Back in the days when ICQ was the default messaging platform for us teenagers I can remember becoming rather familiar with all manner of chatbots that’d grace my presence. Most of the time they were programmed to get you to go to a website, sometimes legitimate although almost always some kind of scam, but every so often you’d get one that just seemed to be an experiment to see how real they could make one. It wouldn’t take long to figure out if there was a real person on the end or not though as their variety of responses were limited and they would often answer questions with more questions, a telltale sign of an expert system. Since those heydays my contact with chatbots has been limited mostly to those examples that have done well in Turing Test competitions around the world. Even those however have proved to be less than stellar, showing that this field still has a long way to go.
However news has been making the rounds that a plucky little chatbot named Eugene Goostman has passed the Turing Test for the first time. Now the definition of the Turing Test itself is somewhat nebulous, being only that a human judge isn’t able to tell the difference between computer generated responses from that of a human, and if you take that literally it’s already been passed several times over.
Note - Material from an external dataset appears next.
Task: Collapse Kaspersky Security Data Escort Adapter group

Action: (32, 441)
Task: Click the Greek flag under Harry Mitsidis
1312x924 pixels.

Many, including myself, take it to mean a little more in that a chatbot would have to be able to fool the majority of people into thinking it was human before it could be accepted as having passed the test. In that regard Eugene here hasn’t really passed the test at all, although I do admit it’s creator’s strategy was a good attempt at poking holes in the test’s vague definition.
You see Eugene isn’t your typical generic chatbot, instead he’s actually been programmed to be a 13 year old Ukrainian boy to whom English is a second language. It’s clever because you can then limit the problem space of what he can answer significantly as you wouldn’t expect a 13 year old to know a lot of things and when you’re questioning a non-native speaker the verbal tools you have available to you are again limited. At the same time however this is simply an artificial way of making the chatbot seem more human than it actually is. Indeed this is probably the biggest criticism that has been levelled at Eugene since its rise to fame as it appeared to dodge more responses than it could give answers to, a telltale sign that you’re speaking to an AI.
So as you can probably tell by the tone of my writing I don’t think that Eugene qualifies as having passed the Turing Test as the criteria used (33% of the judges were fooled) weren’t sufficient as otherwise several other bots would have claimed that title previously. I wholly admit this is due in part to the nebulous nature of how Turing first posited the test, whereby the interpretation of “passed” varies wildly between individuals, but my sentiment does seem to echo with the wider AI community. I think the ideas behind generating the Eugene chatbot are interesting as it shows how the problem space can be narrowed down but if the chance of it fooling someone is less than random then, in my mind, that does not qualify as a pass.
I don’t expect that the Turing Test will be past to a majority of the AI community’s satisfaction for some time to come as it requires duplicating so many human functions that we just haven’t been able to translate into code yet. For me the easiest way to tell a bot from a human is to teach it something esoteric and have it repeat its own interpretation back to me, something which no chatbot has been able to do to date. Indeed just that simple example, being able to teach it something and have it interpret it based on its own knowledge base, entails leaps forward in AI that just don’t exist in a general form yet. I’m not saying that it will never happen, far from it, but the system that first truly passes the Turing Test is yet to come and is likely many years away from reality.